Reproducibility Index

Notice: The reproducibility variables underlying each score are classified using an automated LLM-based pipeline, validated against a manually labeled dataset. LLM-based classification introduces uncertainty and potential bias; scores should be interpreted as estimates. Full accuracy metrics and methodology are described in Coakley et alK. L. Coakley, T. Snelleman, H. Hoos, and O. E. Gundersen, "The embrace of open science: An analysis of a decade of AI research and 56 800 conference papers," Under Review, 2026..
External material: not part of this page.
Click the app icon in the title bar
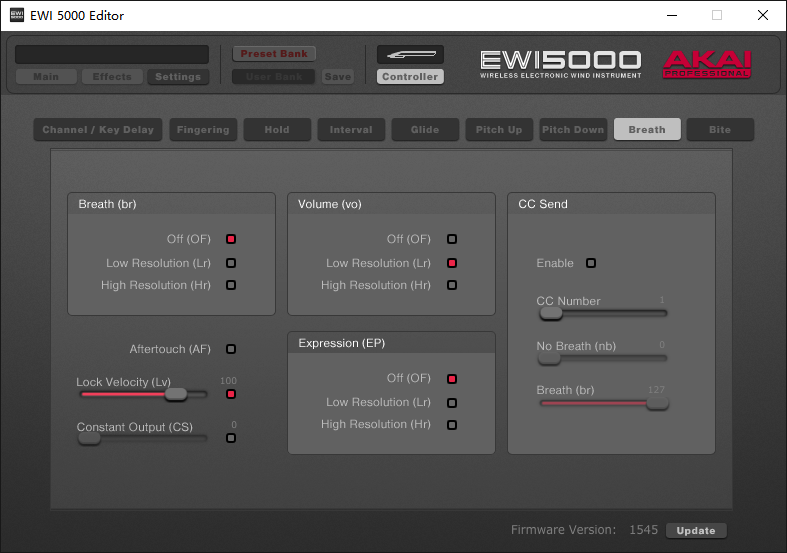787x553 pixels. (x=16, y=16)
Redundancy-Aware Test-Time Graph Out-of-Distribution Detection

Authors: Yue Hou, He Zhu, Ruomei Liu, Yingke Su, Junran Wu, Ke Xu

NeurIPS 2025 | Venue PDF | LLM Run Details

Reproducibility Variable	Result	LLM Response
Research Type	Experimental	Extensive experiments on real-world datasets demonstrate the superior performance of Red OUT on OOD detection. Specifically, our method achieves an average improvement of 6.7%, significantly surpassing the best competitor by 17.3% on the Clin Tox/LIPO dataset pair.
Researcher Affiliation	Academia	Yue Hou1,2, He Zhu1, Ruomei Liu1, Yingke Su2, Junran Wu1 , Ke Xu1, 1State Key Laboratory of Complex & Critical Software Environment, Beihang University 2Shen Yuan Honors College, Beihang University
Pseudocode	Yes	Algorithm 1: Coding tree construction with height k via structural entropy minimization. Algorithm 2: Overall optimization process of Red OUT.
Open Source Code	Yes	The code of Red OUT is available at: https://github.com/name-is-what/Red OUT.
Open Datasets	Yes	For OOD detection, we employ 10 pairs of datasets from two mainstream graph data benchmarks (i.e., TUDataset [24] and OGB [11]) following GOOD-D [20]. We also conduct experiments on anomaly detection settings, where the samples in minority class or real anomalous class are viewed as anomalies. Further details are shown in Appendix E.1.
Dataset Splits	Yes	90% of ID samples are used for training, and 10% of ID samples and the same number of OOD samples are integrated together for testing. The partitioning of ID samples for training, along with the division of ID and OOD samples for testing, follows GOOD-D [20].
Hardware Specification	Yes	CPU: Intel(R) Xeon(R) Gold 6240 CPU @ 2.60GHz, 256GB RAM. GPU: Tesla V100 PCIe 32GB GPU.
Software Dependencies	Yes	Software: Python 3.7, Pytorch 1.8, CUDA 11.0, and Pytorch-Geometric 2.0.1.
Experiment Setup	Yes	Detailed settings and additional results can be found in Appendix E. In this study, inspired by GOOD-D[20], we employ 5 layers of GIN [46] as the backbone and adopt a perturbation-free augmentation strategy to construct view Gγ = (A, P)... To analyze the sensitivity of λ for Red OUT, we alter the value from 1e-04 to 1. The AUC w.r.t different selections of λ is plotted in Figure 6.